→ **Work required**
Repeat exactly what runs from the line with "Open the hamburger menu in the Dzen window" through the last line of the material, and keep the pictures out of it.

Records to use START

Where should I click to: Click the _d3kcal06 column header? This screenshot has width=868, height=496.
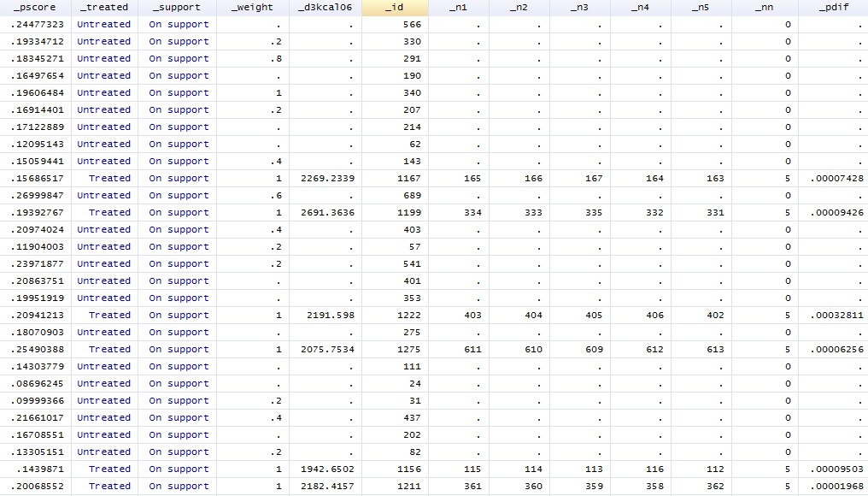(326, 8)
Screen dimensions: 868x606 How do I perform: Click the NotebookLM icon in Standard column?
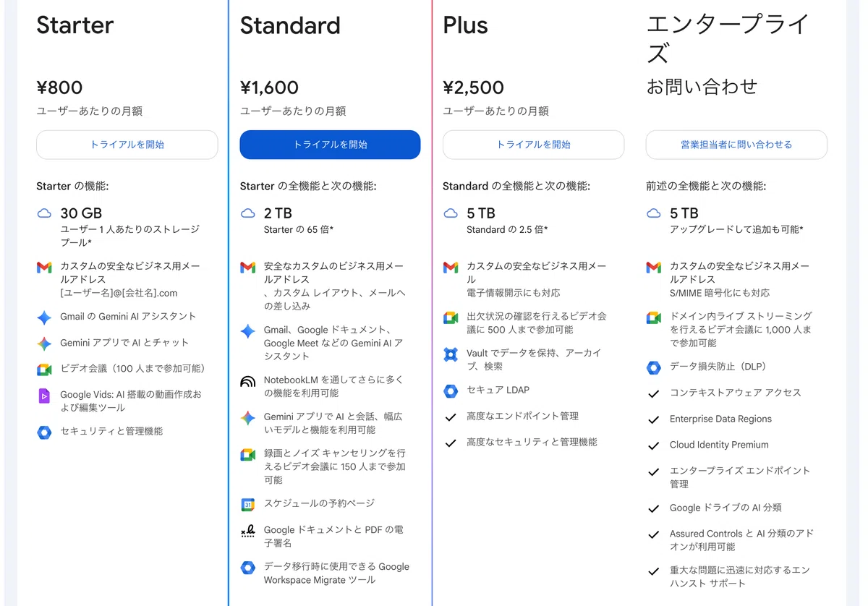click(248, 381)
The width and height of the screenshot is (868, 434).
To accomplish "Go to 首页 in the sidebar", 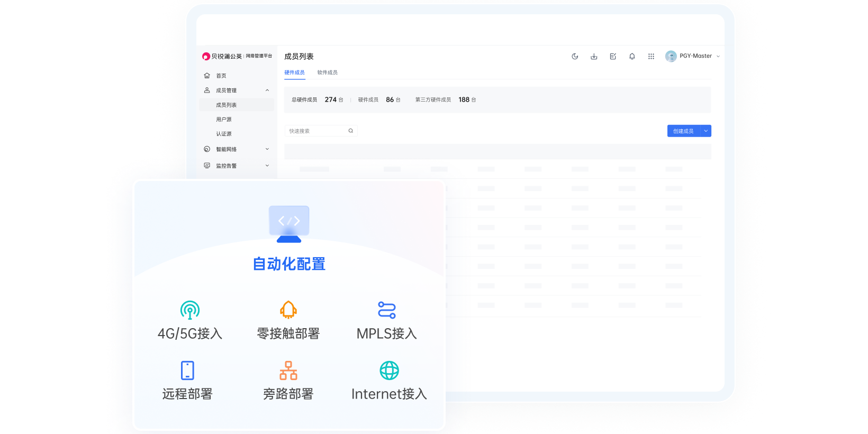I will coord(221,76).
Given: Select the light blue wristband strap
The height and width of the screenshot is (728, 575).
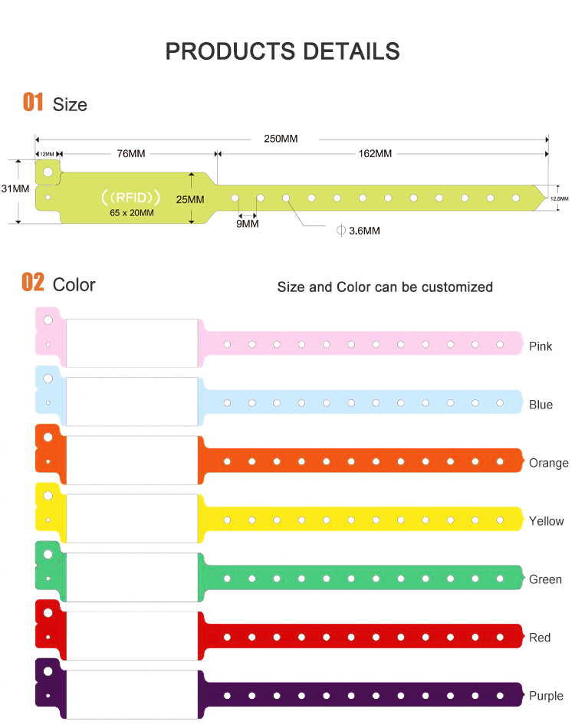Looking at the screenshot, I should tap(360, 402).
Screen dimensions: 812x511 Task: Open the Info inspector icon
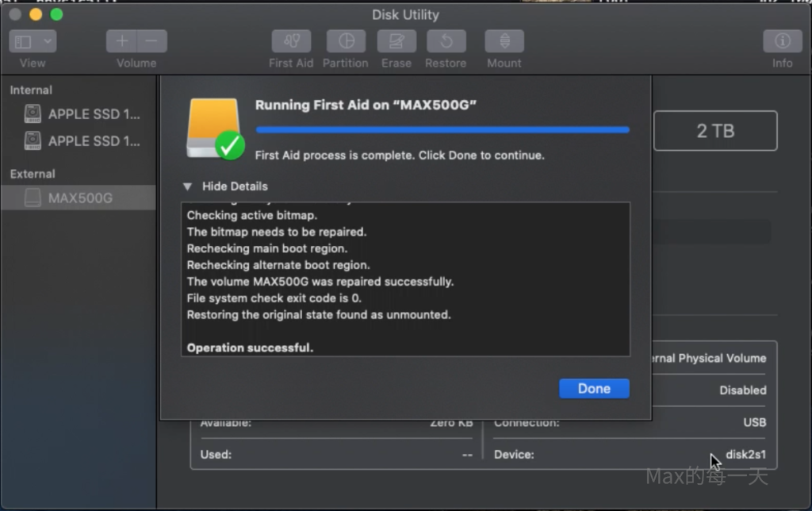pos(782,41)
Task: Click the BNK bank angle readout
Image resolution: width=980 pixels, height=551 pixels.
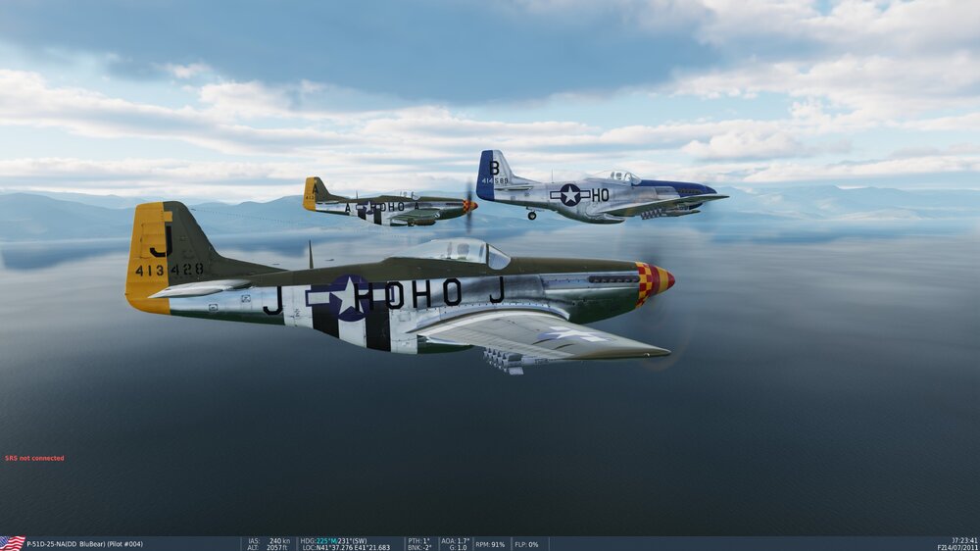Action: [419, 547]
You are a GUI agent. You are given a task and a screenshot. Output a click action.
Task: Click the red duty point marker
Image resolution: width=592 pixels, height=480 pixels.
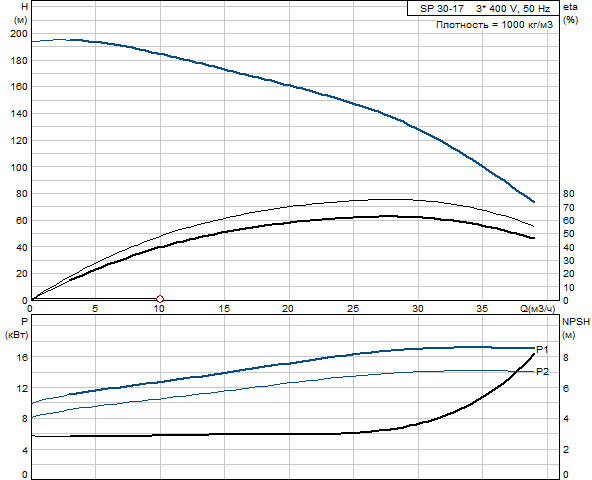pyautogui.click(x=160, y=299)
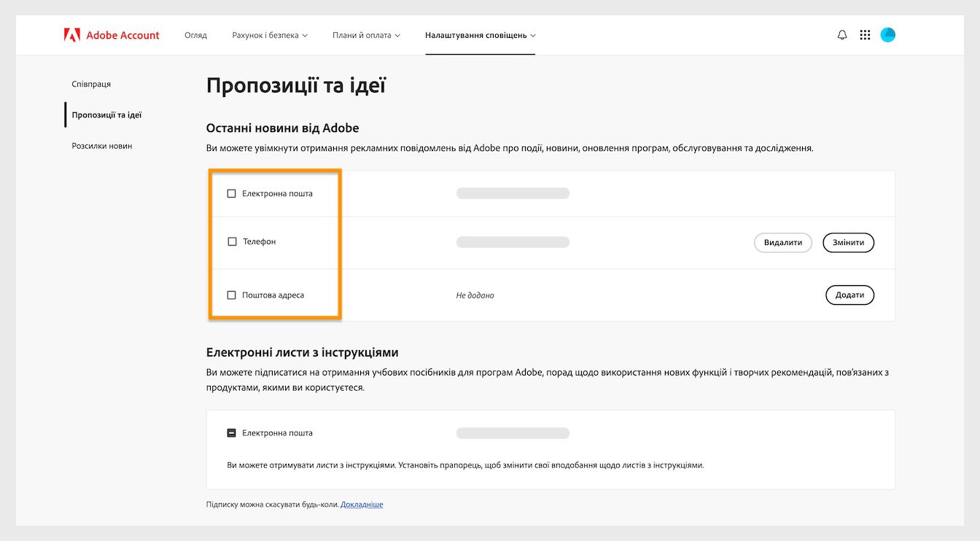Screen dimensions: 980x541
Task: Check the Поштова адреса checkbox
Action: 232,295
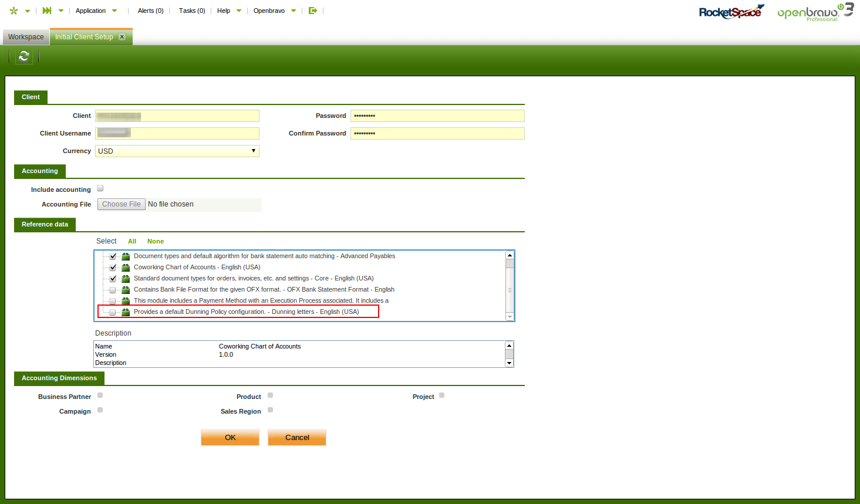
Task: Uncheck the Core standard document types checkbox
Action: 113,279
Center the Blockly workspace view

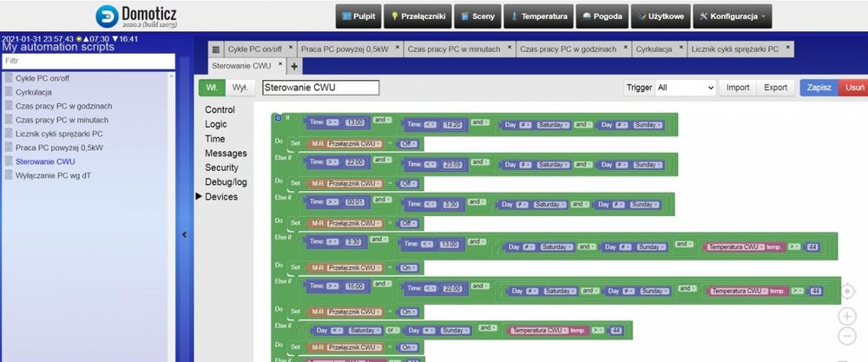click(x=848, y=292)
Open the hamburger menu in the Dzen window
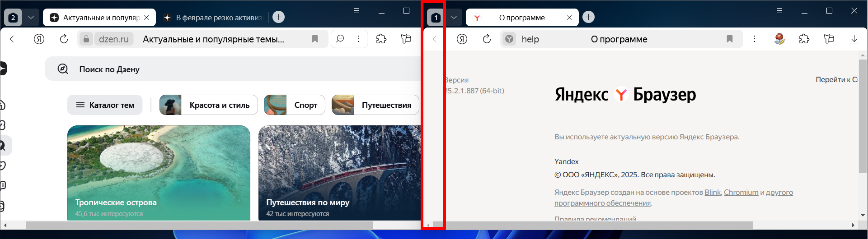 pos(357,11)
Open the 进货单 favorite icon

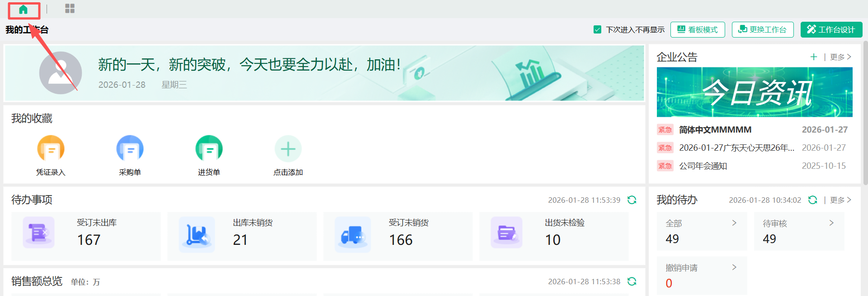point(209,149)
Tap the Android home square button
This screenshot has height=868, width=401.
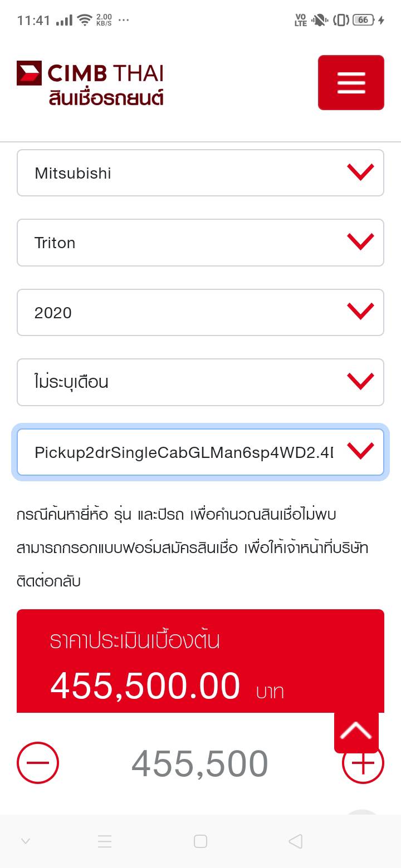201,841
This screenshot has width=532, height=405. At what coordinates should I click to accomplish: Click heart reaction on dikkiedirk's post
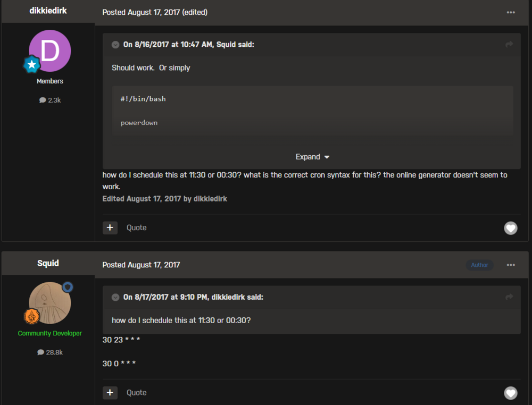point(511,228)
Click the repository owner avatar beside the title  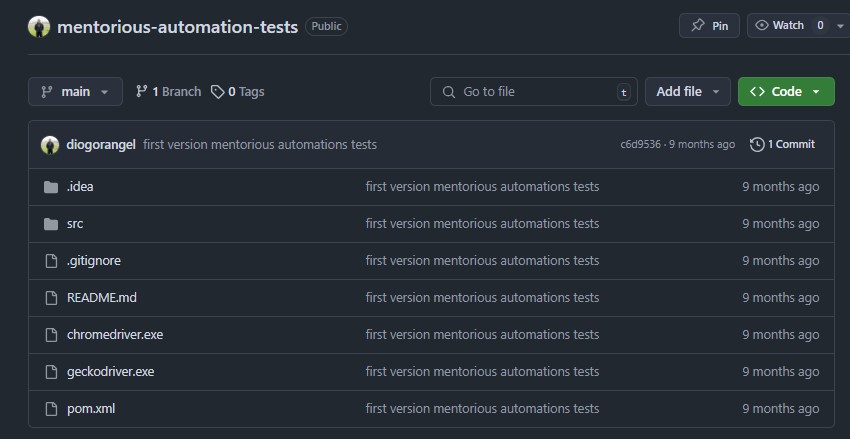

Records to use END

→ **Worked solution**
Open the hamburger menu in the Dzen window
 pos(357,11)
Open the 进货单 favorite icon

point(209,149)
Tap the Android home square button
This screenshot has height=868, width=401.
201,841
This screenshot has width=532, height=405. At what coordinates should I click to accomplish: Click heart reaction on dikkiedirk's post
point(511,228)
Click the repository owner avatar beside the title  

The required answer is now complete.